Automatic Transcript Generated:
That is an interesting question, my friend. And I guess the biggest part of the answer that I want to share with you is that I don’t believe Abraham and Job lived during the same time at all. So I know that there’s some debate about when Job was around. Abraham is a little more clear because it’s 400 years basically before the time where the Israelites were under in slavery in Egypt. So we have a little bit of a background as to kind of when Abraham was on Earth, but Job is a little bit more mysterious. We don’t have a very clear answer, and there’s a lot of debate. Some people actually believe that Job was pre flood. They believe that he was from the Orient and somewhere in that part of the world. And so he actually was just a righteous man way back before Noah, so obviously way before Abraham. So there’s a lot of uncertainty about that. But what some historians do believe is that Abraham was born about 2000 BC. But Job was more like around 1700 BC. Which is about 300 years later. So there’s some debate about that. So whether or not you’re pre flood or post flood, job job still does.
It seem to be around the time of Abraham, for one. And the second thing is, I wonder if you think that they’re around the same time because Job is from the land of Uz that you see in Job, chapter one, verse one, while Abraham, which his name before Abraham was abram, is from the land of Ur. And you see that in the book of Genesis 15. So I wonder if that could be kind of the confusion there. But I don’t think that Job and Abraham were alive at the same time. And so I think that’s probably why Abraham wasn’t presented at the council as somebody that God was, like, hey, look at this person as a source of looking at the character of God as a righteous person. But I would say that if Abraham was around that time, john has his reasons. And I think the thing with Job and his story that we kind of touched on earlier a little bit, job, I think that God allowed that whole event to happen to him because there was still something in Job’s heart that God wanted to make even more perfect. He will perfect that which concerns me.

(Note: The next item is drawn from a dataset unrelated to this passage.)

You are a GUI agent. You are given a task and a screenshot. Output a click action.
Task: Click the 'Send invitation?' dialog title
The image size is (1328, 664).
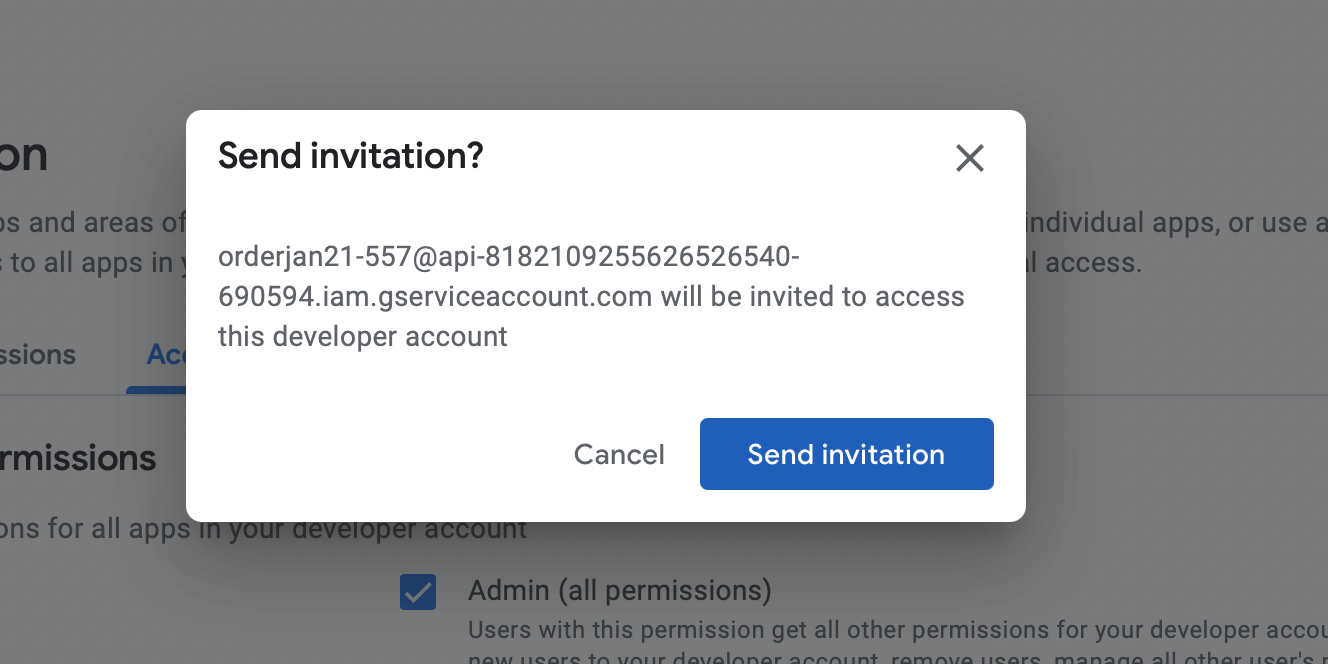tap(351, 156)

And so we know that God doesn’t ever he doesn’t waste our pain. He doesn’t just allow things for no reason. And I really think that the story of Job, you see, Job really come to terms with, am I really right with God? And if I am really right with God, why did God allow these things to happen to me? And Jobs comes to a point where he goes, you know what? I didn’t sin. But I do see in Jobs arguments in the book of Job where his friends are like, you sinned. That’s why all these bad things are happening to you. And Job said, No, I did not. Here’s all my righteous things that I’ve done. Like, there’s no sin in me. And like it says in Job, he says, Though God slay me, yet will I trust in Him? But he says, Yeah, I will maintain my own righteousness. And so he was believing he was righteous in his own eyes. And I think he had to come to a place of humility, saying, god, even though I might not be a big sinner, I still need you. I still need a savior. And he says, I repent in dust and ashes.
And so I think that he may have had some spiritual pride there. Even though he was righteous, he did everything right. He might have had some pride about how righteous he was. And so God used the opportunity to perfect Job’s character, to make him an even more righteous person, more humble, and Godly person, and God blessed him the rest of his life. So I think that sometimes God just does what he does because he knows what’s best. His ways are higher than our ways. And we see in the life of Abraham, abraham had his own struggles. And who’s to say that Abraham didn’t come up in the council that’s just maybe not written about it’s? Like, does Abraham really trust you? Yeah, he’s going to trust me for that, son, until his old age, and he’s going to command his household after me. So I would just say God has his reasons, but I don’t think that they lived at the same time, but, yeah. I hope that answers your question.